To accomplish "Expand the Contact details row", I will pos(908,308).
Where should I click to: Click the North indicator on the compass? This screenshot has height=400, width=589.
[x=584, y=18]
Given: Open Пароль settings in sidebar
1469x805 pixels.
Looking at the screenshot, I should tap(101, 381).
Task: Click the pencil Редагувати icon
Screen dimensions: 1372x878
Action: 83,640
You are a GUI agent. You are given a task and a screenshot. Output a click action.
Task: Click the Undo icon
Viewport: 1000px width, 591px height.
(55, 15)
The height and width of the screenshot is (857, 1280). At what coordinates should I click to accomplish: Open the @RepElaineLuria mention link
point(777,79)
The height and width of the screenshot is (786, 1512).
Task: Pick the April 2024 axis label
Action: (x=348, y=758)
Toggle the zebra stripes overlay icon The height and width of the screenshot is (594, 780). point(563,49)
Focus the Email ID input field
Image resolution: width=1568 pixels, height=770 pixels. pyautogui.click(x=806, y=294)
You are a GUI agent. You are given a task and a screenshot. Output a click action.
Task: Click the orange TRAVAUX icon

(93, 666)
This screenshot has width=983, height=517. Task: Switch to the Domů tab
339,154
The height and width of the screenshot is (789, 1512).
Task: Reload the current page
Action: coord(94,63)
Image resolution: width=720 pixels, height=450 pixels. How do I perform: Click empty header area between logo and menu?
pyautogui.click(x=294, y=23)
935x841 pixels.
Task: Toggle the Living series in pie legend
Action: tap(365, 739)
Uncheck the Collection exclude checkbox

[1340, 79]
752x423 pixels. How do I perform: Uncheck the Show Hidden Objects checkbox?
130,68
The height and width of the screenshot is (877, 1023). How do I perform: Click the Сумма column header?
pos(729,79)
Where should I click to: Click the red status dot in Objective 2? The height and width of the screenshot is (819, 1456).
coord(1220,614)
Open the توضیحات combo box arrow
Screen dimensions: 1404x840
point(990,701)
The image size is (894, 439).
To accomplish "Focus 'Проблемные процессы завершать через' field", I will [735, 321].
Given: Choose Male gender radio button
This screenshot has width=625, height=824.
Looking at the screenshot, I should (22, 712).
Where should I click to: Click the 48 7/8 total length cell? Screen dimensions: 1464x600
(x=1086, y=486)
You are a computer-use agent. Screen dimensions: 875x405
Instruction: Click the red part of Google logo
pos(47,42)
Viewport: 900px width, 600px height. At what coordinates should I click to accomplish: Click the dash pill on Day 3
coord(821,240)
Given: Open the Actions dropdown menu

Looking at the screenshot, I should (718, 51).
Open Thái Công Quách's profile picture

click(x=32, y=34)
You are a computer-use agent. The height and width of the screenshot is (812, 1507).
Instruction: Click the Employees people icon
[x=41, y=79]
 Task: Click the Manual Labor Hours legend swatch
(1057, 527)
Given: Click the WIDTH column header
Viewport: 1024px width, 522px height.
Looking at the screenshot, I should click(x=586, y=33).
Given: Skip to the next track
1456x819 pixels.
+ + + +
» **Goal**: Render the lines above as a Markdown table with the columns "No." and "Text". Put the row number in the first column and one line in the second, and skip blank lines.

» **Response to this task**:
| No. | Text |
|---|---|
| 1 | To accomplish "Expand the Contact details row", I will pos(908,308). |
| 2 | Where should I click to: Click the North indicator on the compass? This screenshot has height=400, width=589. |
| 3 | [x=584, y=18] |
| 4 | Given: Open Пароль settings in sidebar |
| 5 | 1469x805 pixels. |
| 6 | Looking at the screenshot, I should tap(101, 381). |
| 7 | Task: Click the pencil Редагувати icon |
| 8 | Screen dimensions: 1372x878 |
| 9 | Action: 83,640 |
| 10 | You are a GUI agent. You are given a task and a screenshot. Output a click action. |
| 11 | Task: Click the Undo icon |
| 12 | Viewport: 1000px width, 591px height. |
| 13 | (55, 15) |
| 14 | The height and width of the screenshot is (857, 1280). At what coordinates should I click to accomplish: Open the @RepElaineLuria mention link |
| 15 | point(777,79) |
| 16 | The height and width of the screenshot is (786, 1512). |
| 17 | Task: Pick the April 2024 axis label |
| 18 | Action: (x=348, y=758) |
| 19 | Toggle the zebra stripes overlay icon The height and width of the screenshot is (594, 780). point(563,49) |
| 20 | Focus the Email ID input field |
| 21 | Image resolution: width=1568 pixels, height=770 pixels. pyautogui.click(x=806, y=294) |
| 22 | You are a GUI agent. You are given a task and a screenshot. Output a click action. |
| 23 | Task: Click the orange TRAVAUX icon |
| 24 | (93, 666) |
| 25 | This screenshot has width=983, height=517. Task: Switch to the Domů tab |
| 26 | 339,154 |
| 27 | The height and width of the screenshot is (789, 1512). |
| 28 | Task: Reload the current page |
| 29 | Action: coord(94,63) |
| 30 | Image resolution: width=720 pixels, height=450 pixels. How do I perform: Click empty header area between logo and menu? |
| 31 | pyautogui.click(x=294, y=23) |
| 32 | 935x841 pixels. |
| 33 | Task: Toggle the Living series in pie legend |
| 34 | Action: tap(365, 739) |
| 35 | Uncheck the Collection exclude checkbox |
| 36 | [1340, 79] |
| 37 | 752x423 pixels. How do I perform: Uncheck the Show Hidden Objects checkbox? |
| 38 | 130,68 |
| 39 | The height and width of the screenshot is (877, 1023). How do I perform: Click the Сумма column header? |
| 40 | pos(729,79) |
| 41 | Where should I click to: Click the red status dot in Objective 2? The height and width of the screenshot is (819, 1456). |
| 42 | coord(1220,614) |
| 43 | Open the توضیحات combo box arrow |
| 44 | Screen dimensions: 1404x840 |
| 45 | point(990,701) |
| 46 | The image size is (894, 439). |
| 47 | To accomplish "Focus 'Проблемные процессы завершать через' field", I will [735, 321]. |
| 48 | Given: Choose Male gender radio button |
| 49 | This screenshot has width=625, height=824. |
| 50 | Looking at the screenshot, I should (22, 712). |
| 51 | Where should I click to: Click the 48 7/8 total length cell? Screen dimensions: 1464x600 |
| 52 | (x=1086, y=486) |
| 53 | You are a computer-use agent. Screen dimensions: 875x405 |
| 54 | Instruction: Click the red part of Google logo |
| 55 | pos(47,42) |
| 56 | Viewport: 900px width, 600px height. At what coordinates should I click to accomplish: Click the dash pill on Day 3 |
| 57 | coord(821,240) |
| 58 | Given: Open the Actions dropdown menu |
| 59 | Looking at the screenshot, I should (718, 51). |
| 60 | Open Thái Công Quách's profile picture |
| 61 | click(x=32, y=34) |
| 62 | You are a computer-use agent. The height and width of the screenshot is (812, 1507). |
| 63 | Instruction: Click the Employees people icon |
| 64 | [x=41, y=79] |
| 65 |  Task: Click the Manual Labor Hours legend swatch |
| 66 | (1057, 527) |
| 67 | Given: Click the WIDTH column header |
| 68 | Viewport: 1024px width, 522px height. |
| 69 | Looking at the screenshot, I should click(x=586, y=33). |
| 70 | Given: Skip to the next track |
| 71 | 1456x819 pixels. |